Could you give back every entry below exactly, with the pictures dropped?

[[ Record excerpts open ]]

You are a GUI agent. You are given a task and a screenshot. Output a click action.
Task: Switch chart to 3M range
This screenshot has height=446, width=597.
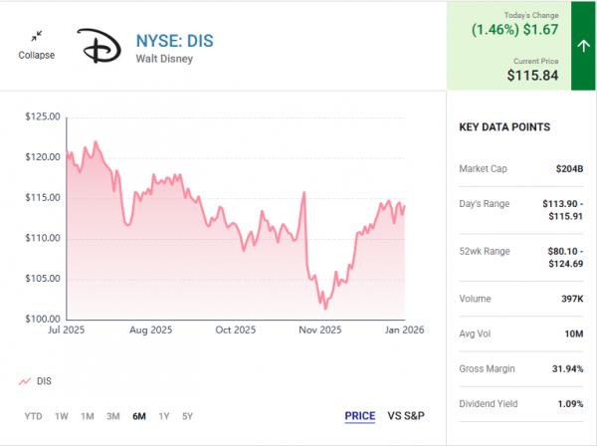113,416
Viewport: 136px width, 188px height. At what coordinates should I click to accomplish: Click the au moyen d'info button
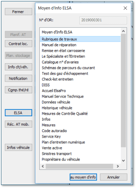(83, 177)
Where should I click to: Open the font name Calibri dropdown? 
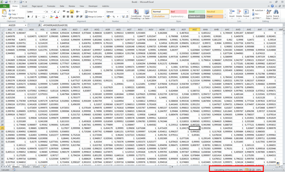[x=43, y=12]
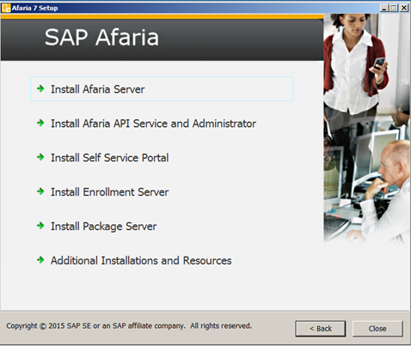Click the green arrow beside Install Self Service Portal
This screenshot has width=411, height=346.
[x=40, y=157]
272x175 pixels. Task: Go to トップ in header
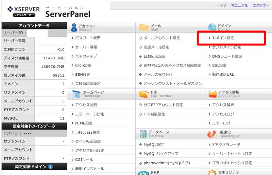[x=221, y=6]
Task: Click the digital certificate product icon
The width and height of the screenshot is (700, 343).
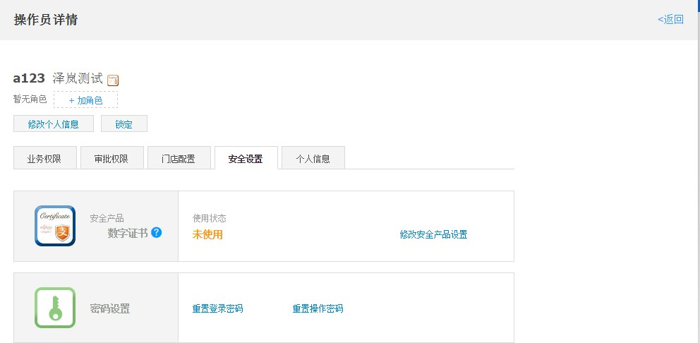Action: [55, 226]
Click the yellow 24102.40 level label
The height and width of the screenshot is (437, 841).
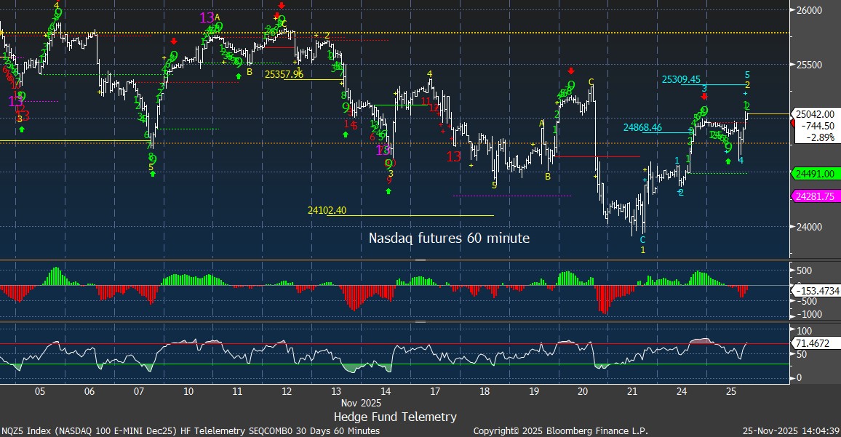327,210
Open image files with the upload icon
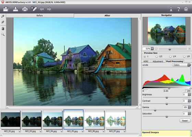This screenshot has height=137, width=192. 6,9
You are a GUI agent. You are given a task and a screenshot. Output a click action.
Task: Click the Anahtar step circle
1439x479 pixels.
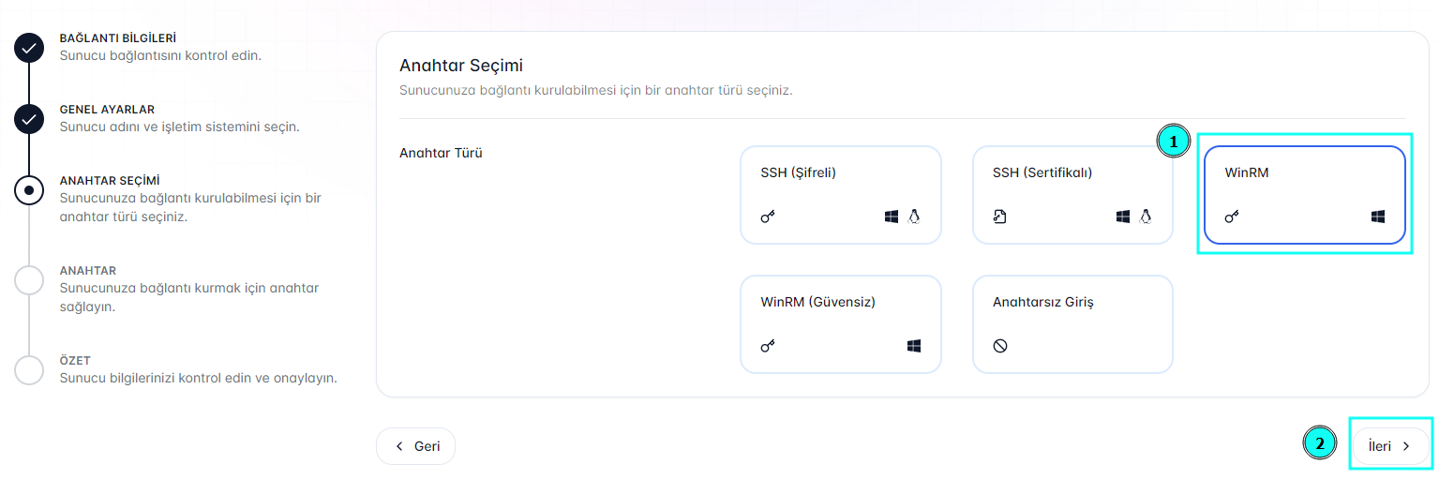click(29, 280)
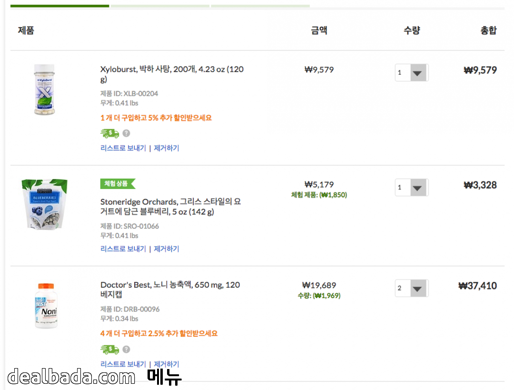Click the Xyloburst peppermint bottle thumbnail

pos(44,90)
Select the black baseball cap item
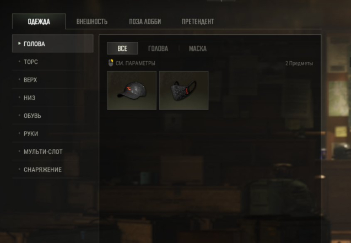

[[ Record excerpts closed ]]

> **Answer for the task**:
You are a GUI agent. You are given a task and a screenshot. Output a click action.
Task: Switch chart to 3M range
This screenshot has height=446, width=597.
113,416
Viewport: 136px width, 188px height. At what coordinates should I click to accomplish: Click the au moyen d'info button
(83, 177)
Where should I click to: Open the font name Calibri dropdown? 
[x=43, y=12]
Click the green arrow beside Install Self Service Portal
This screenshot has width=411, height=346.
[x=40, y=157]
272x175 pixels. Task: Go to トップ in header
[x=221, y=6]
Task: Click the digital certificate product icon
The width and height of the screenshot is (700, 343).
Action: [55, 226]
Click the yellow 24102.40 level label
The height and width of the screenshot is (437, 841).
327,210
Open image files with the upload icon
This screenshot has height=137, width=192. 6,9
You are a GUI agent. You are given a task and a screenshot. Output a click action.
Task: Click the Anahtar step circle
1439x479 pixels.
click(29, 280)
Click the Xyloburst peppermint bottle thumbnail

pos(44,90)
Select the black baseball cap item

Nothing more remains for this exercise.